Top of Data extract
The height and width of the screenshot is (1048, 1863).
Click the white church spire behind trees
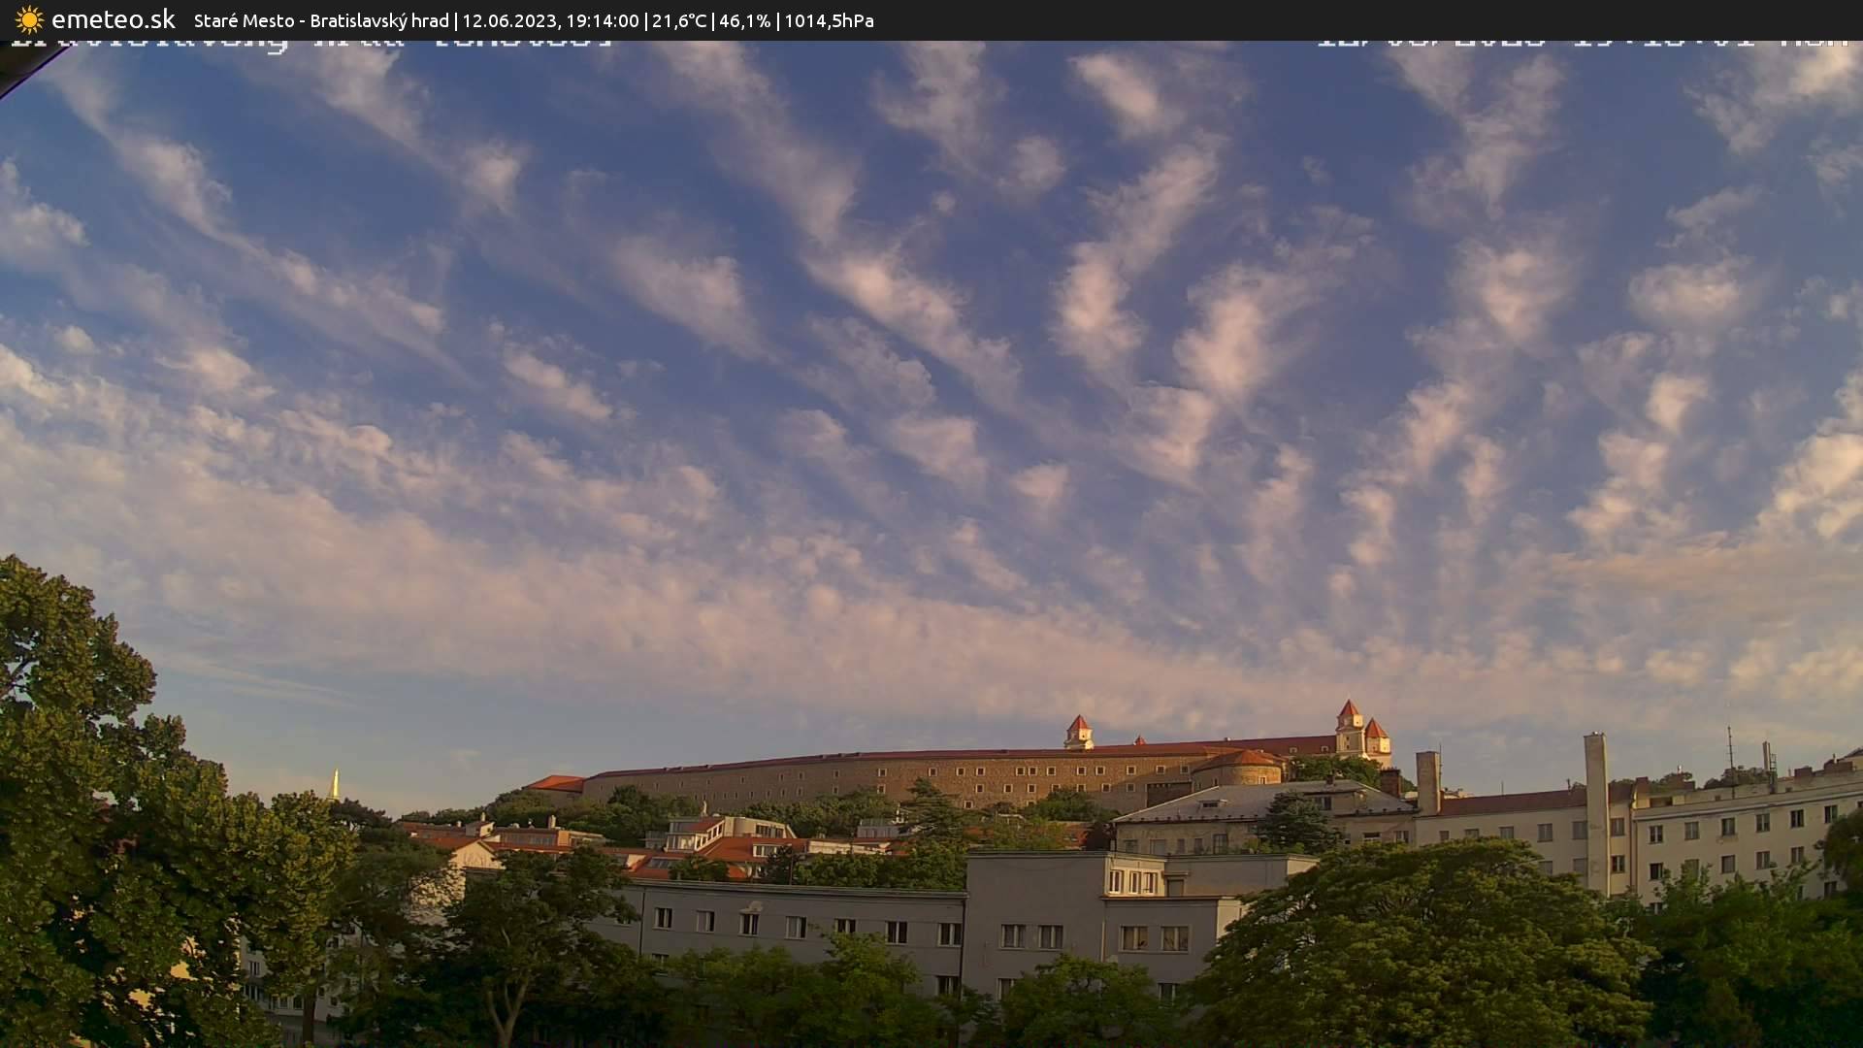(335, 785)
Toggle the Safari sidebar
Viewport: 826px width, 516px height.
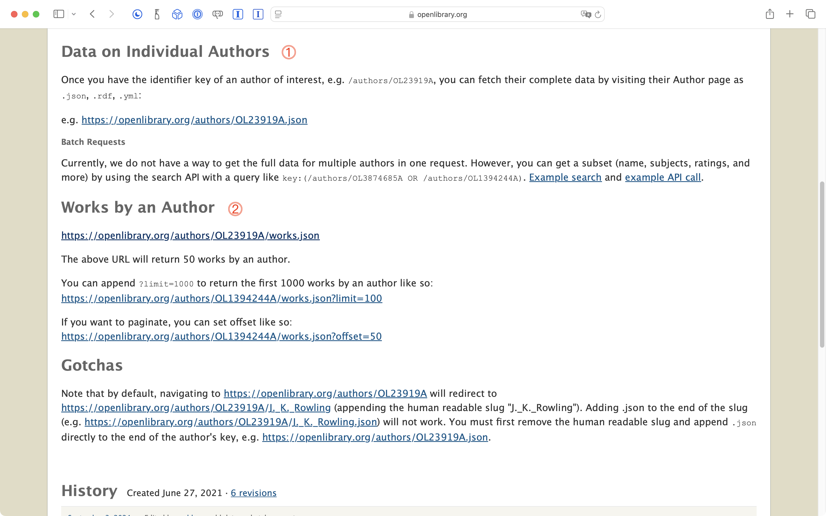click(59, 14)
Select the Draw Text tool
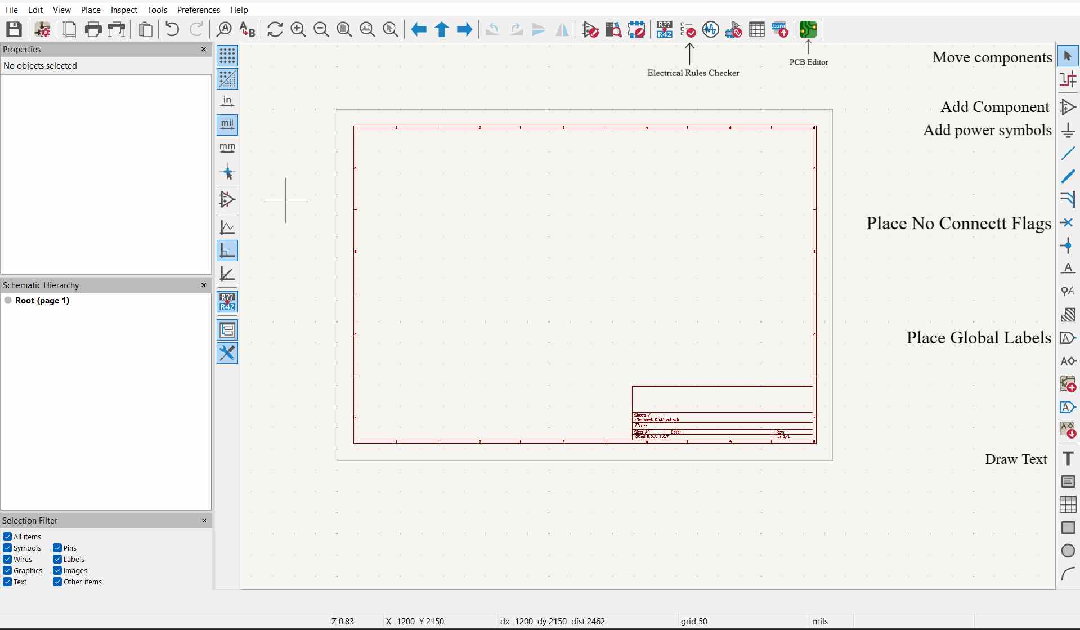 coord(1068,458)
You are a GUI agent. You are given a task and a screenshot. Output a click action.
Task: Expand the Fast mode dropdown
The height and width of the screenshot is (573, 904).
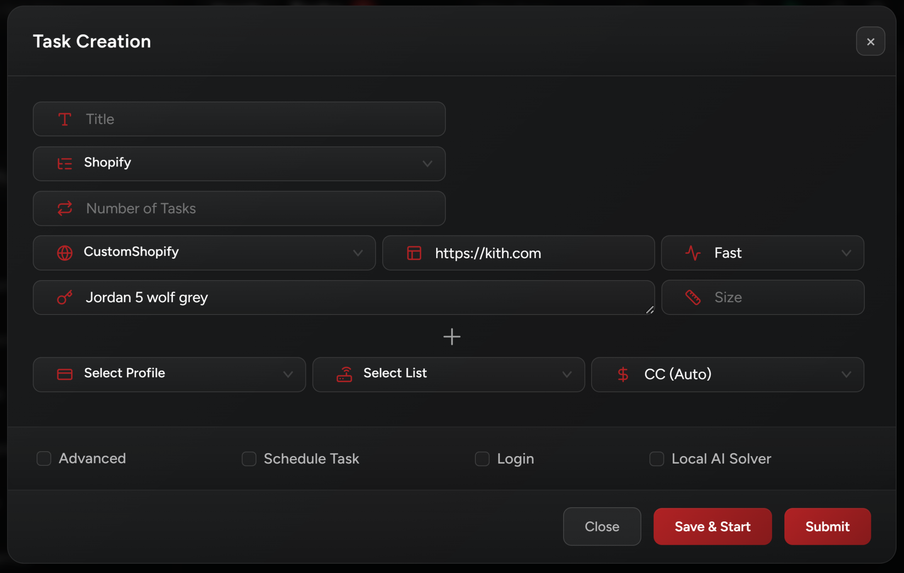tap(762, 253)
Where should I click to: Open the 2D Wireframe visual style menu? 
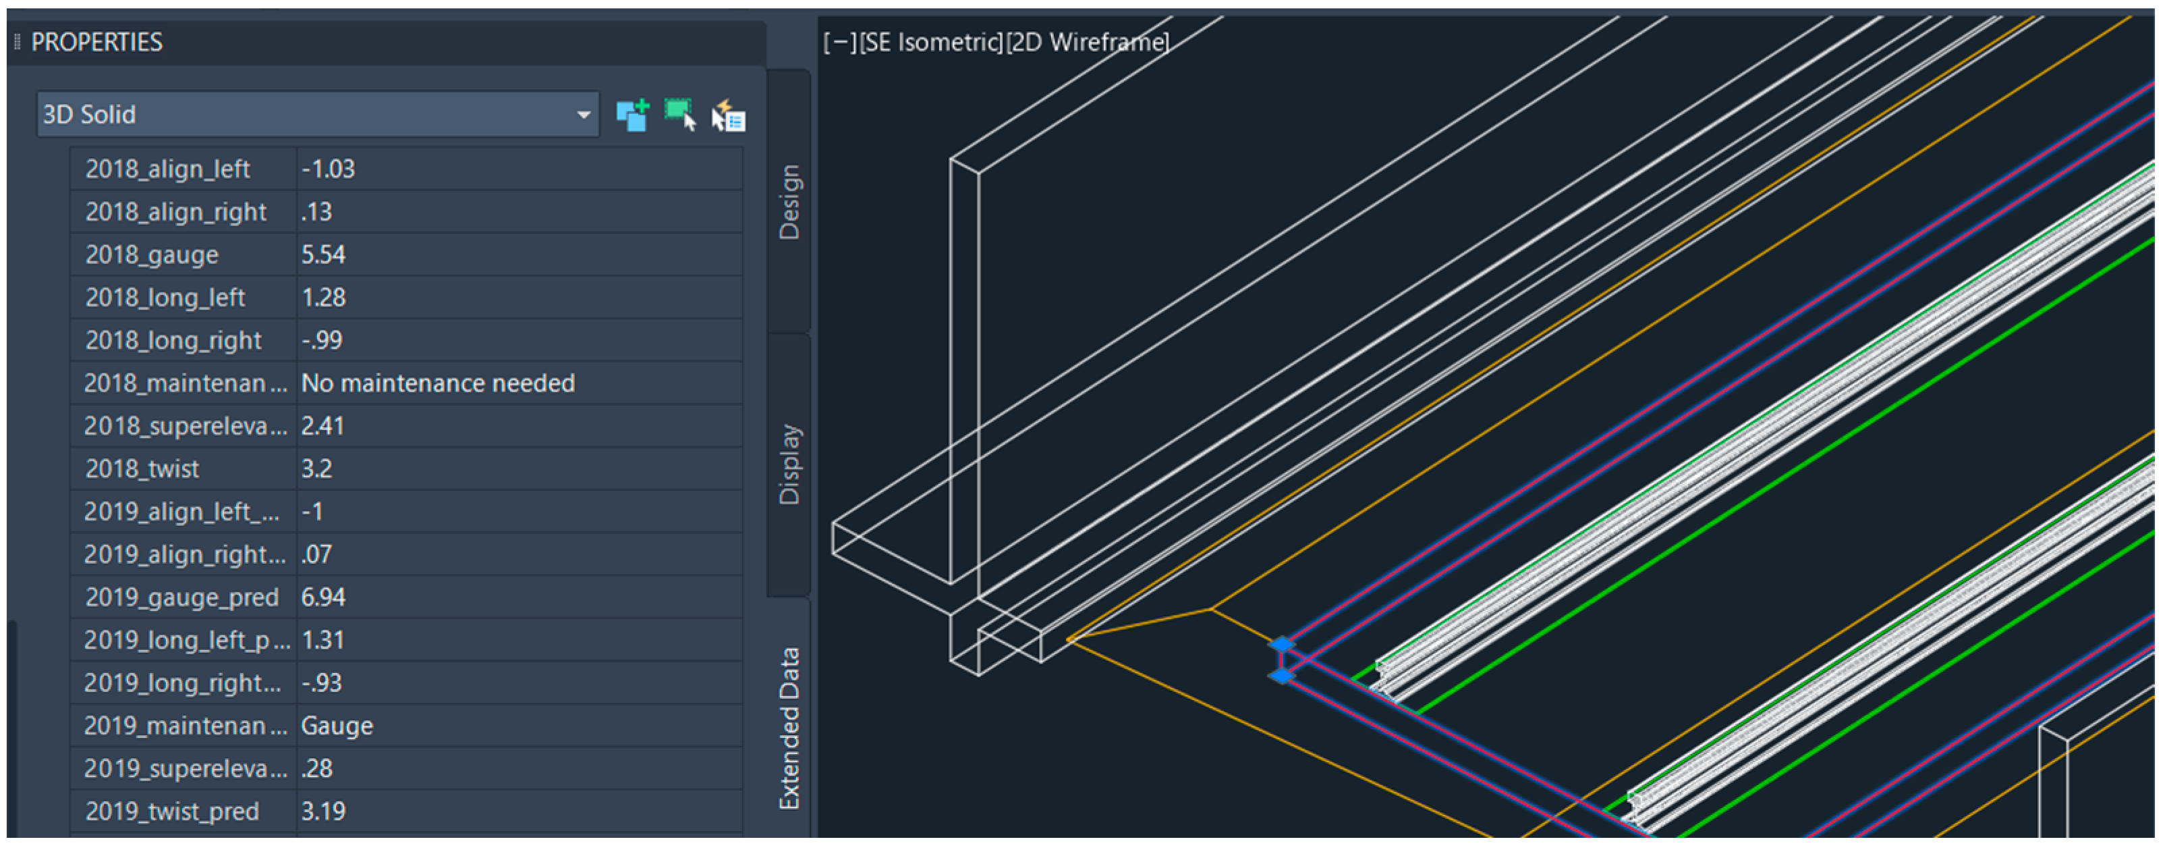[1087, 42]
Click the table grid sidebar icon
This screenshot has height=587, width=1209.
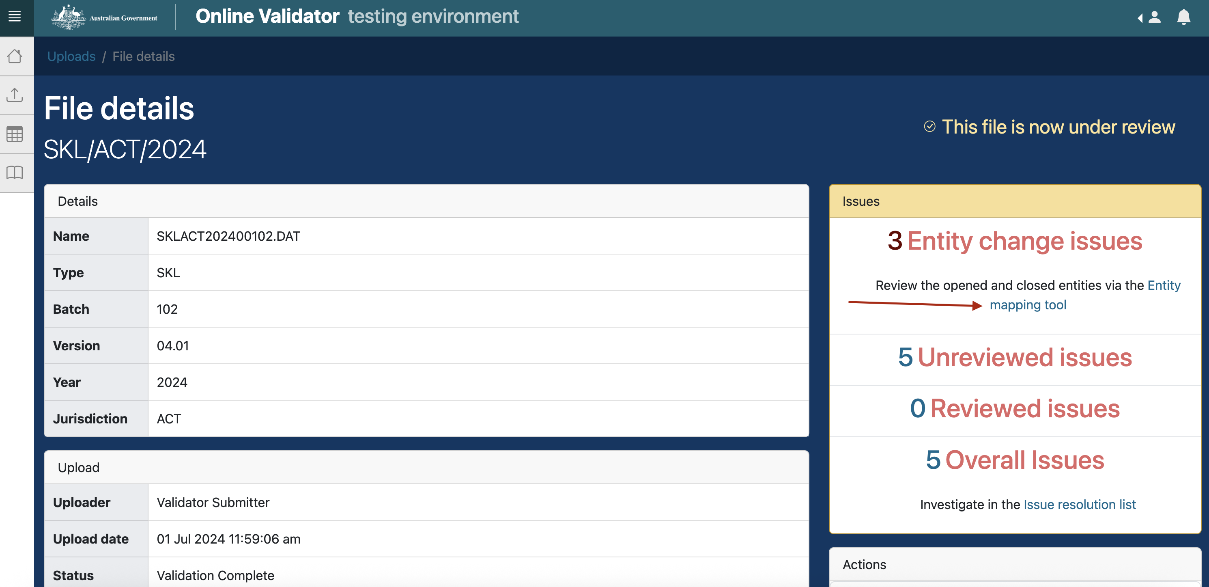coord(15,134)
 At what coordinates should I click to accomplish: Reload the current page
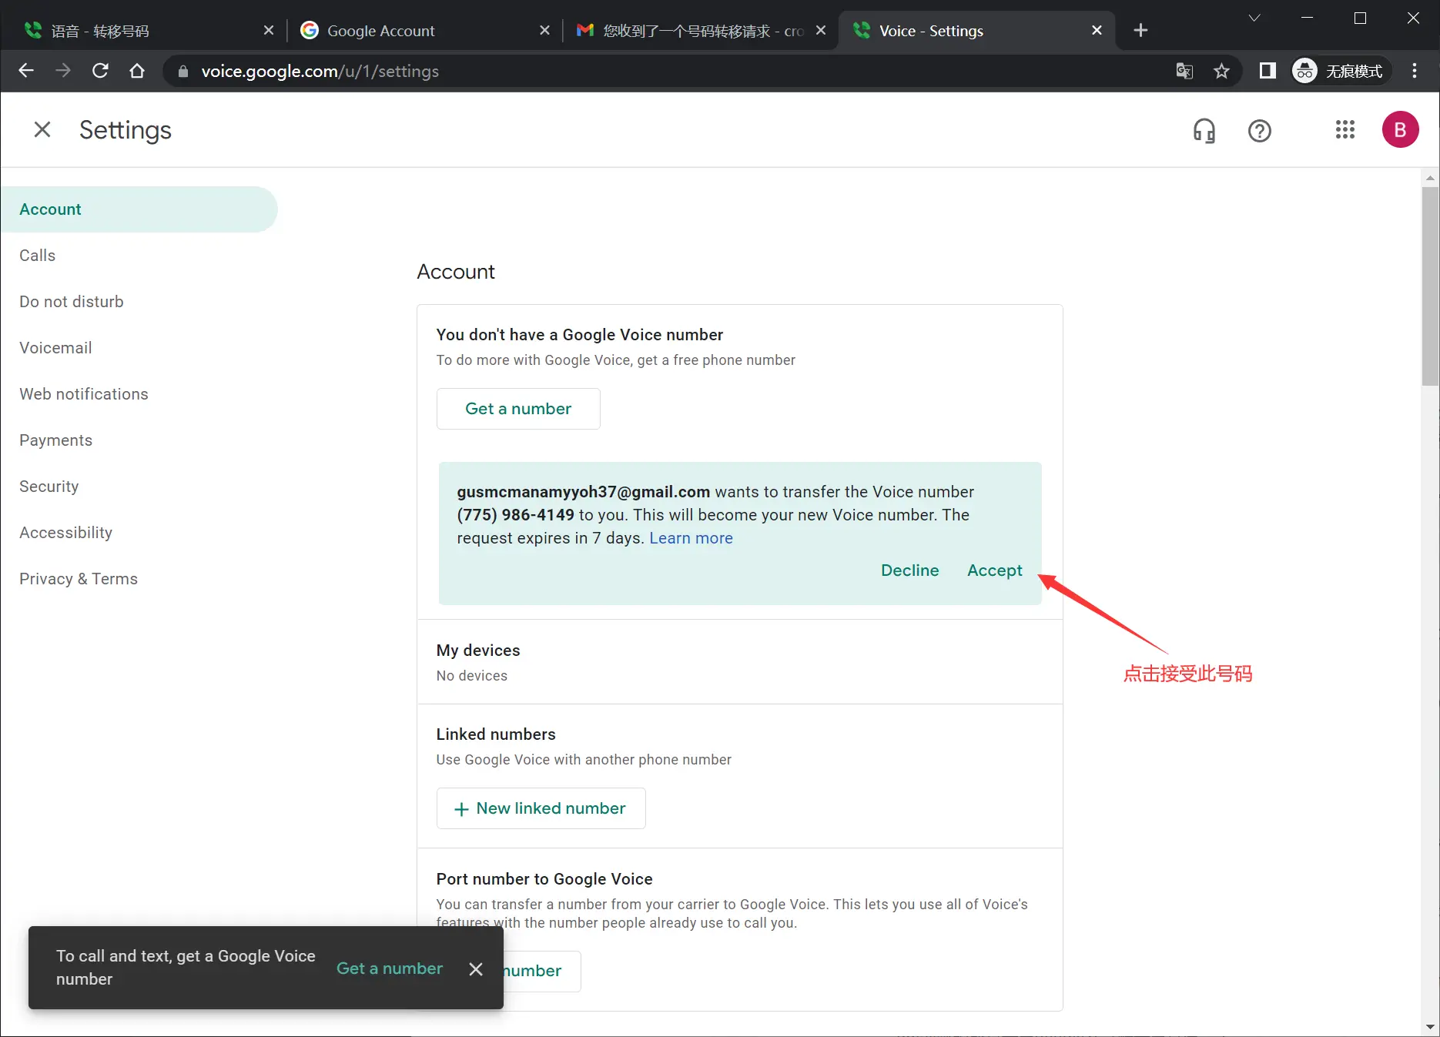pyautogui.click(x=100, y=71)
Bottom of Data extract
What you are asked to do: Reproduce only the lines between the line with "Viewport: 826px width, 516px height." and the final line of the records, both included, so that the copy matches them exactly and contains no pictures.

Response:
Viewport: 826px width, 516px height.
click(59, 14)
Select the Draw Text tool
 coord(1068,458)
You are a GUI agent. You are given a task and a screenshot. Output a click action.
Task: Expand the Fast mode dropdown
The height and width of the screenshot is (573, 904).
tap(762, 253)
Where should I click to: Open the 2D Wireframe visual style menu? 
[1087, 42]
Click the table grid sidebar icon
This screenshot has height=587, width=1209.
coord(15,134)
 At what coordinates should I click to accomplish: Reload the current page
pyautogui.click(x=100, y=71)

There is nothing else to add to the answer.